June 05, 2003
Here Is Northern Ohio

I went back to Ohio, but my family was gone
I stood on the back porch, there was nobody home

We buried my grandmother in a little town (pop. 300) in northern Ohio, in an old cemetary behind the town's only Catholic church. The night before we spent the evening on the roads, driving from one small town to another.

In between, there were long stretches of silent farmland, with the occasional building. I never saw any people going in or coming out of the houses or working in the yard, although they must have been there.

It was utterly foreign and utterly familiar. Despite cell phones and satellites, it really is an area untouched by time. Driving through at dusk after the rain, it was all too easy to envision my grandparents and their brothers and sisters, driving over these roads and living in these houses, 30 or 60 years ago.

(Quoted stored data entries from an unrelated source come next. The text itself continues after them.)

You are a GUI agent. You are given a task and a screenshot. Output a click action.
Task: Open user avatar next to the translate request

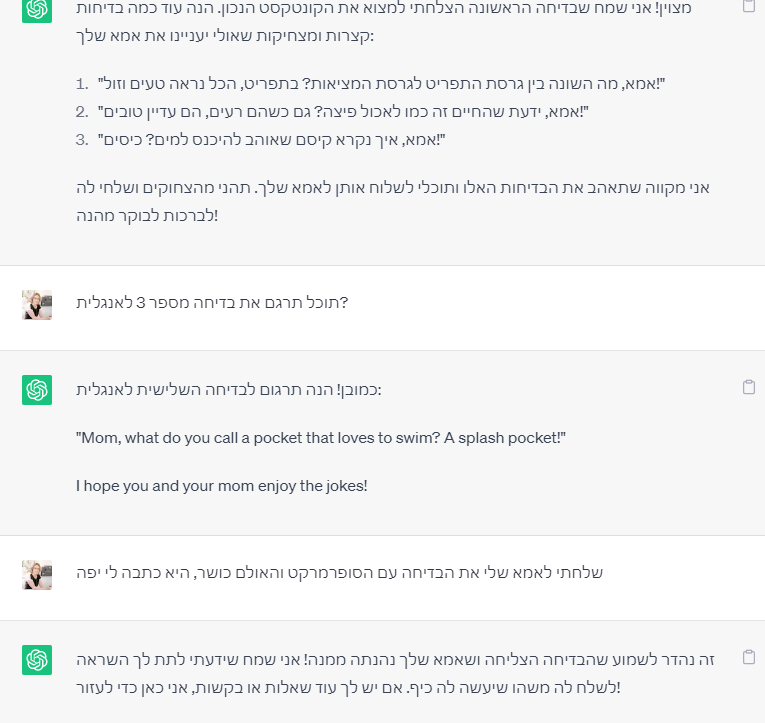click(37, 305)
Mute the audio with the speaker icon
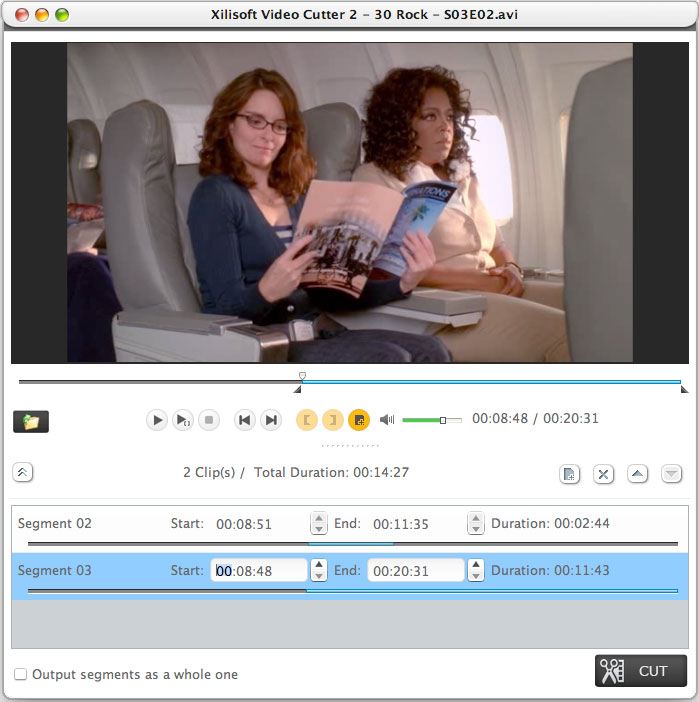699x702 pixels. tap(387, 420)
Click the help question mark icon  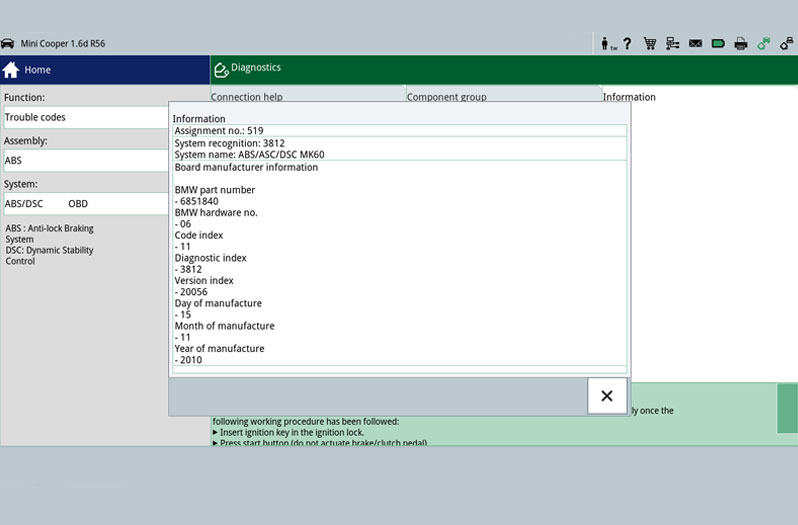[627, 44]
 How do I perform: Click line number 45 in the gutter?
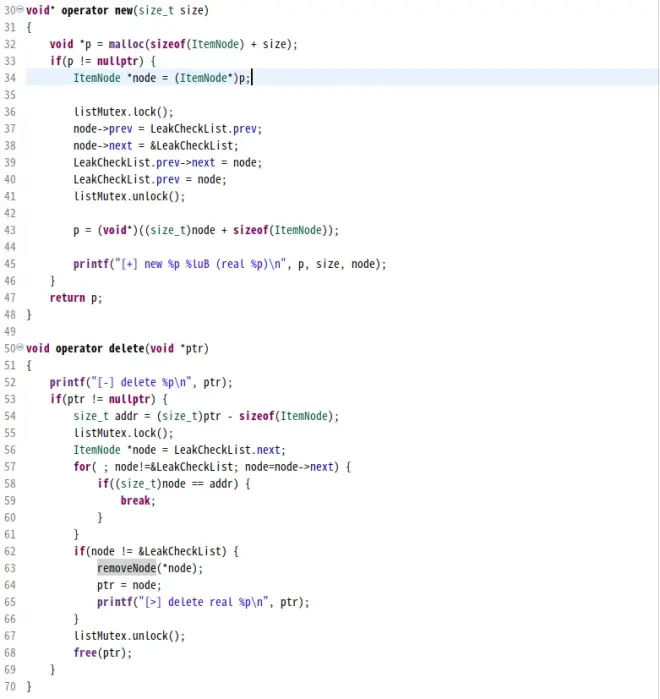point(11,264)
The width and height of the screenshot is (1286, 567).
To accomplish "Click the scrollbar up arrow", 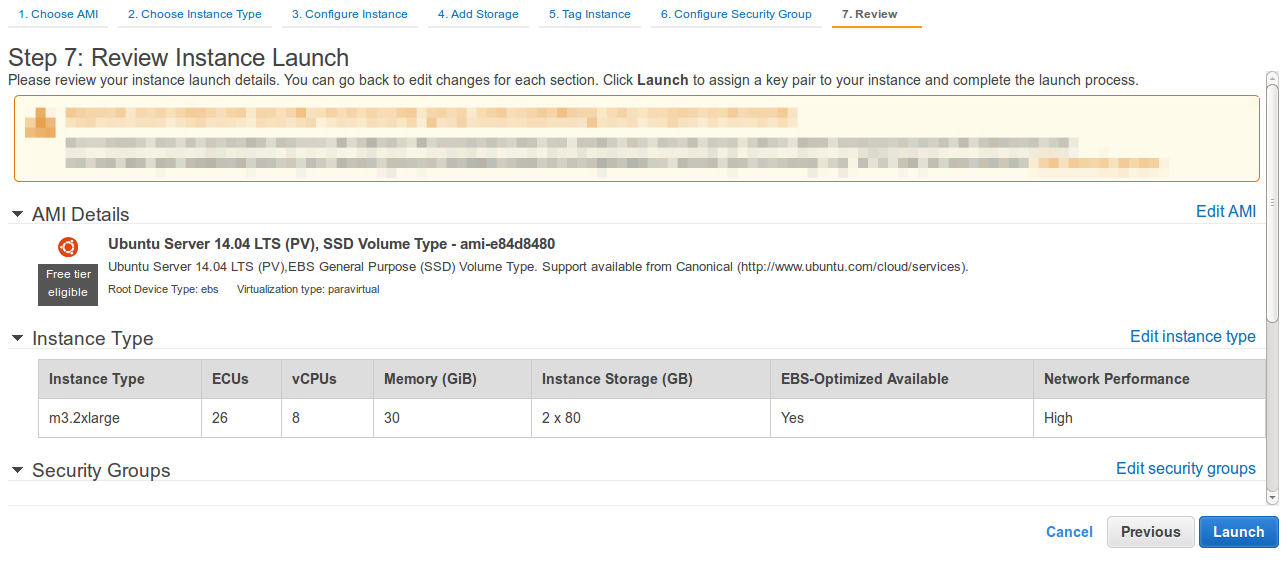I will pyautogui.click(x=1272, y=78).
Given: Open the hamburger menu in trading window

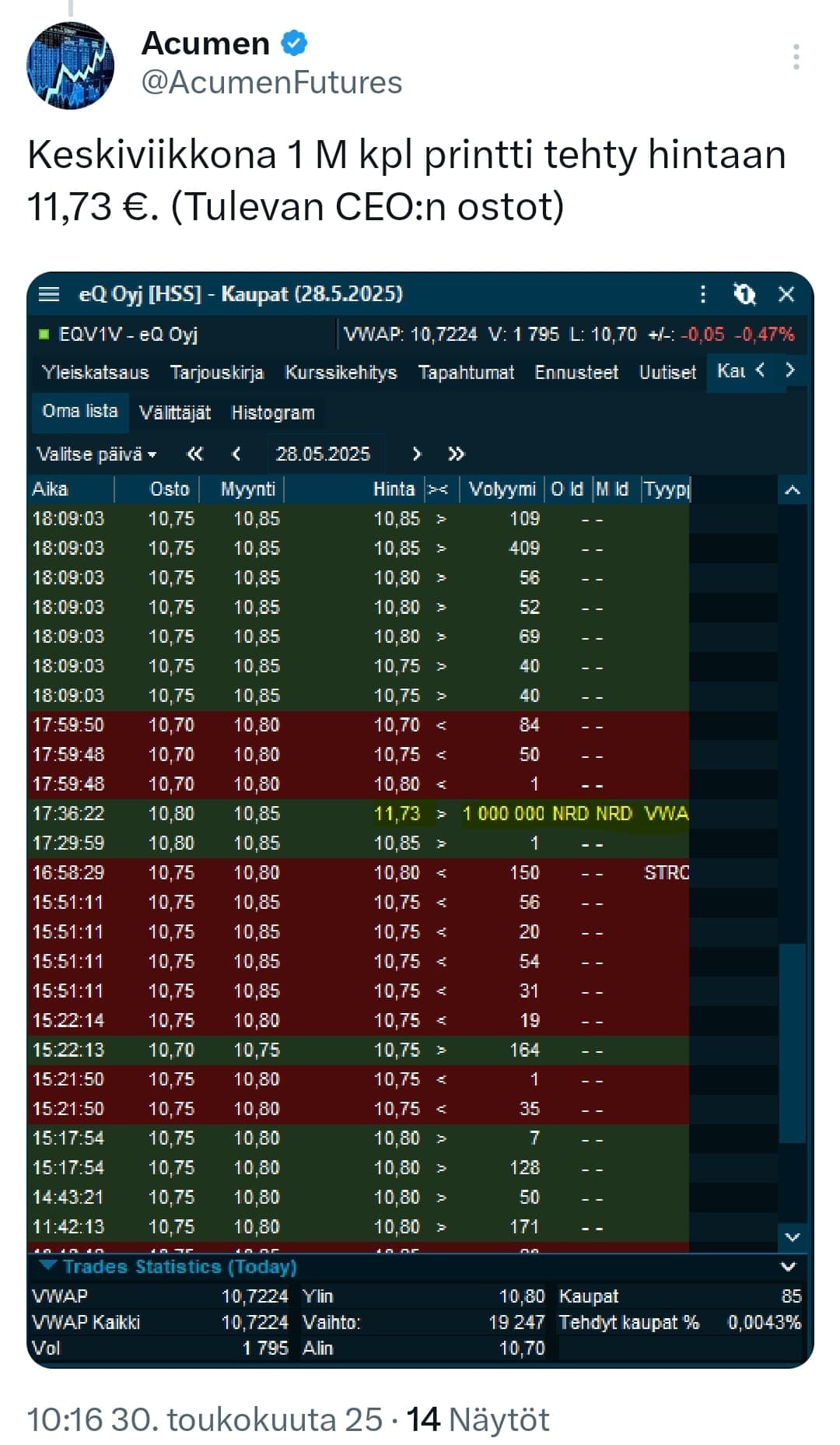Looking at the screenshot, I should pos(49,294).
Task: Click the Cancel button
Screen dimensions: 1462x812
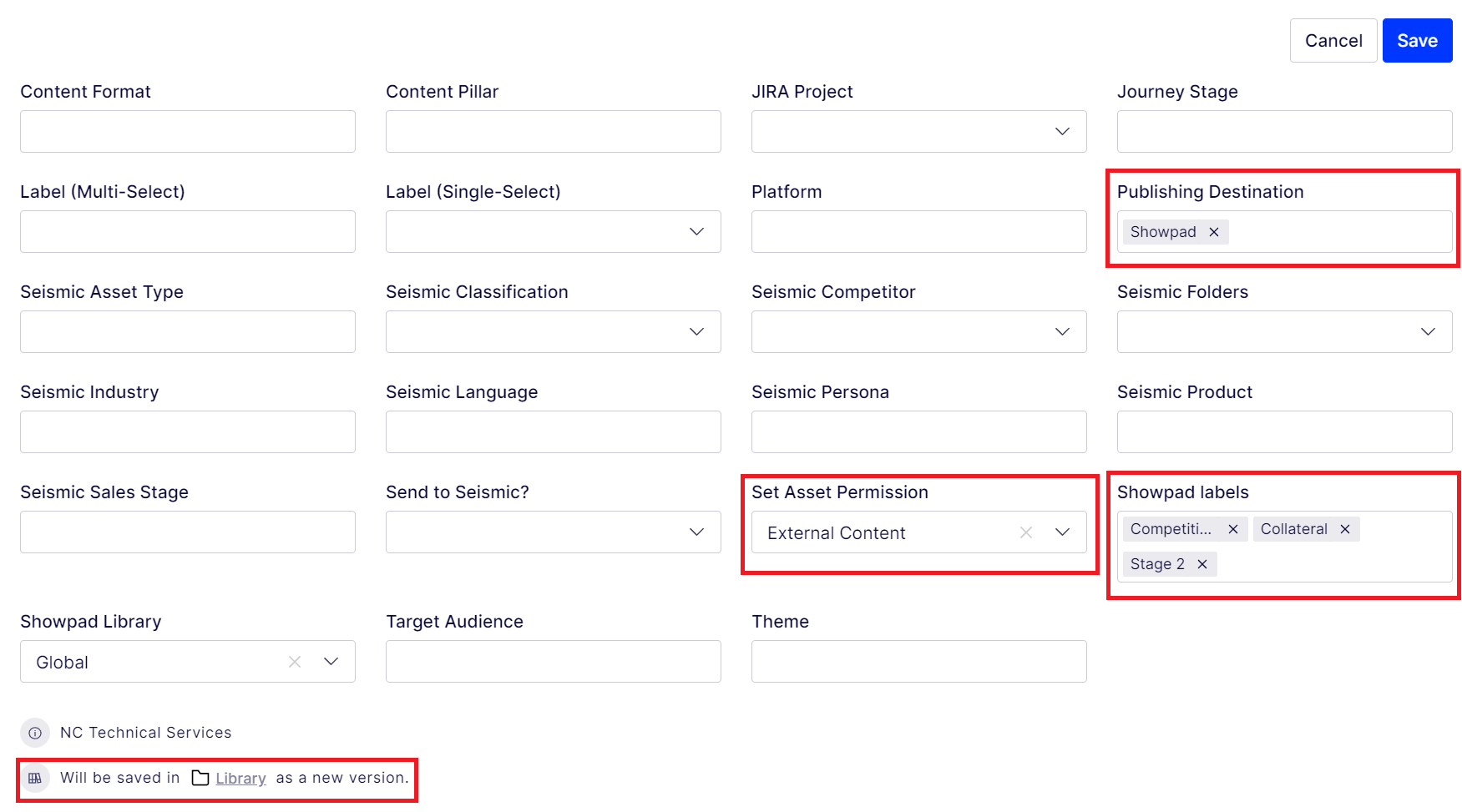Action: click(x=1333, y=41)
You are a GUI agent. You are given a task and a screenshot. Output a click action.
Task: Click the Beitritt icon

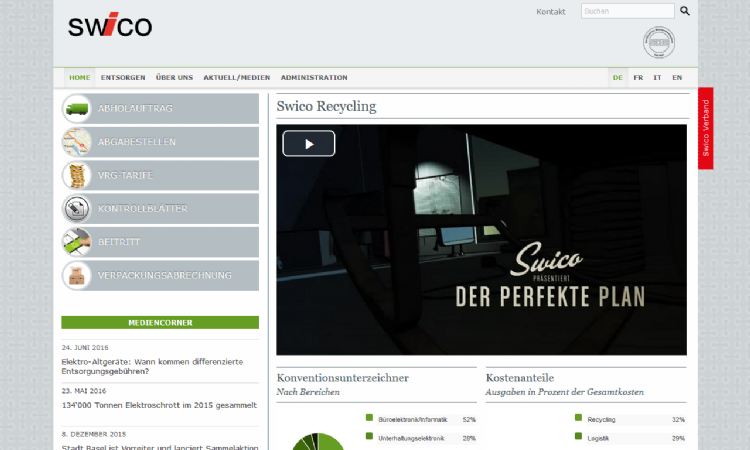pyautogui.click(x=77, y=241)
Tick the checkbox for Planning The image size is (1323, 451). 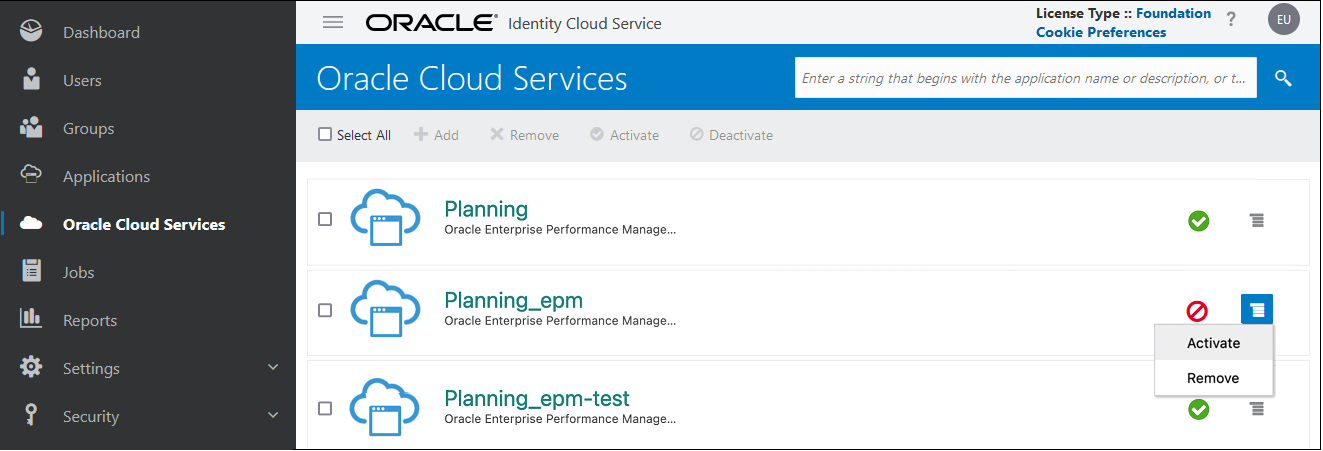pos(325,219)
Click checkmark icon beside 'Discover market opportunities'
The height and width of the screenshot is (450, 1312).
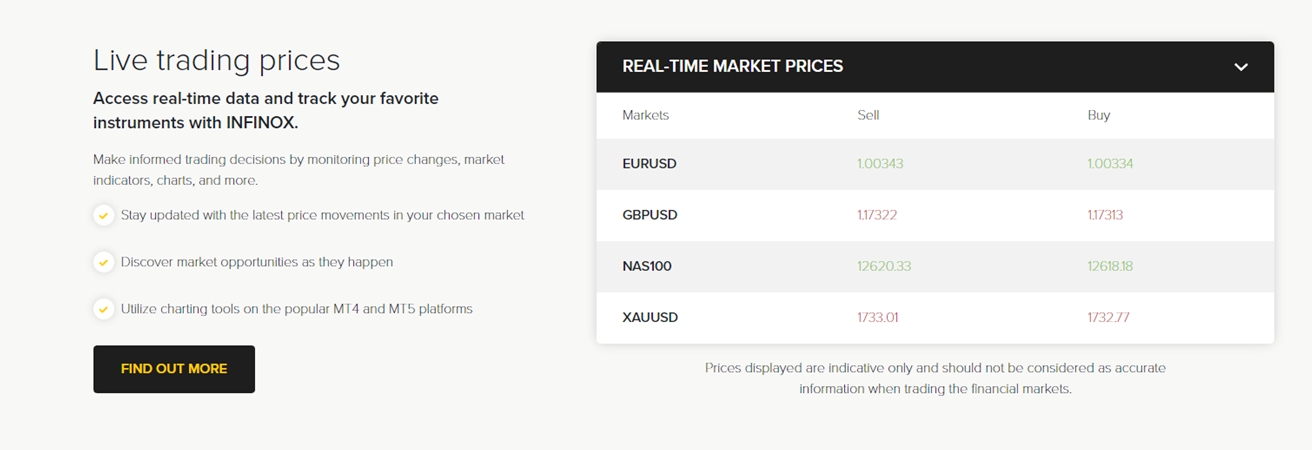103,262
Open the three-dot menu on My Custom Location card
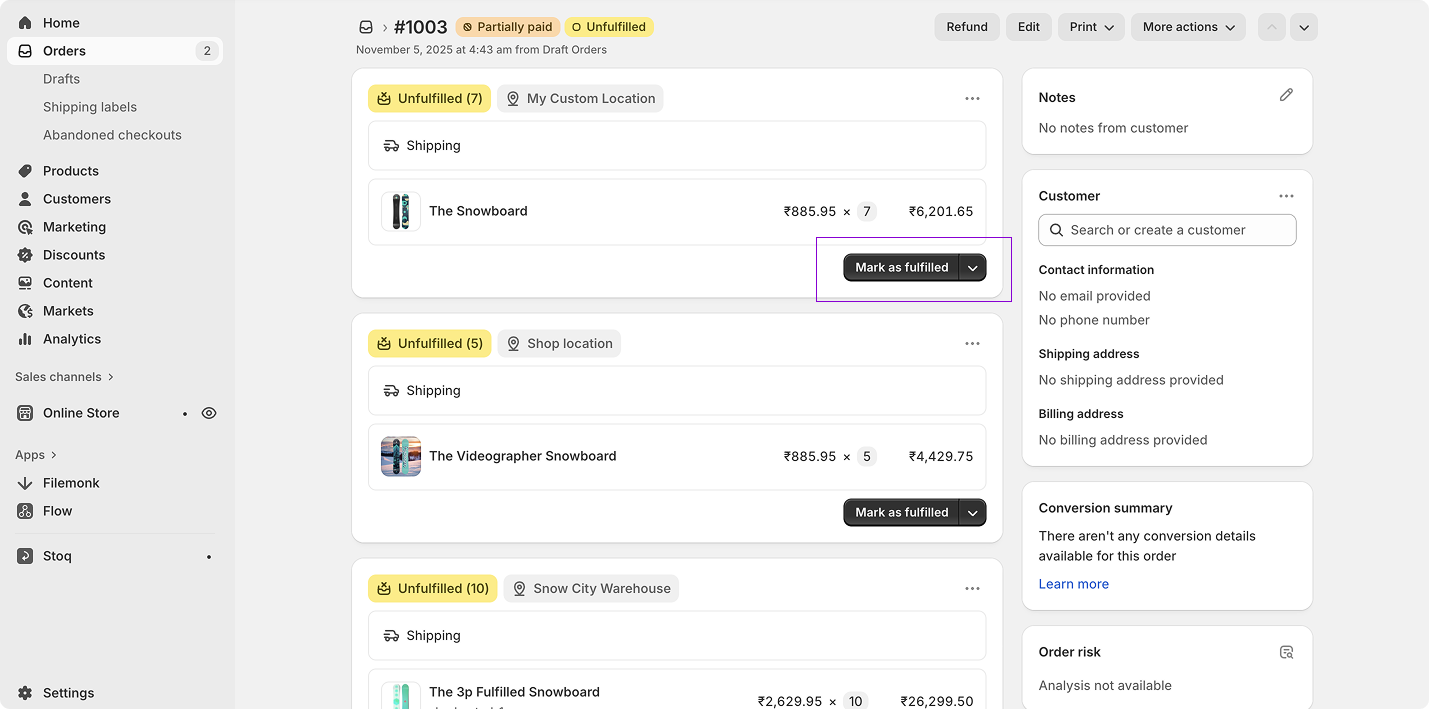The height and width of the screenshot is (709, 1429). tap(972, 98)
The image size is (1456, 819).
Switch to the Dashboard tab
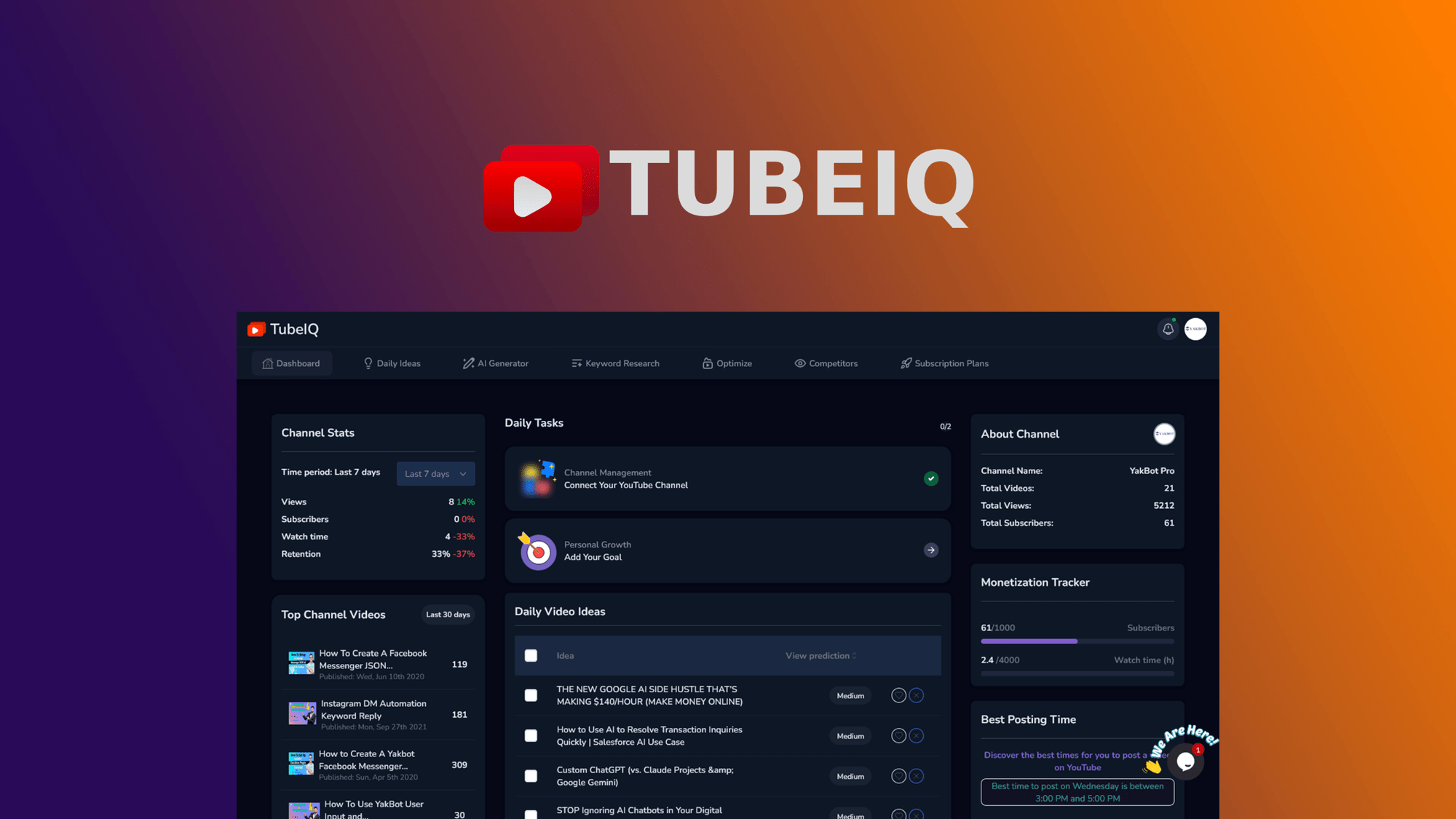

Brian writes about the aesthetics of place. Is there ever going to be a place that will be so evocative of me--or you--in 60 years that to see the place is to remember the people? Or will the coffee shops and cafes that we know be gone, ground under to make room for progress? I suspect I know the answer.

We drove until it got dark and then went back to the hotel. The next day we stood at the grave site in the wet grass and then went back to the city.


Posted at June 05, 2003 09:20 PM
Comments

hear, hear. Ohio is the westernmost outpost of the east, with the countless small towns bedewing the green hills.

We have cousins there and I was amazed by their willingness to drive half the width of the state for a good steak, from small town to small town.

By the time the forefathers got to Indiana, the straight-line policy had won the day, to the obvious impoverishment of the citizenry.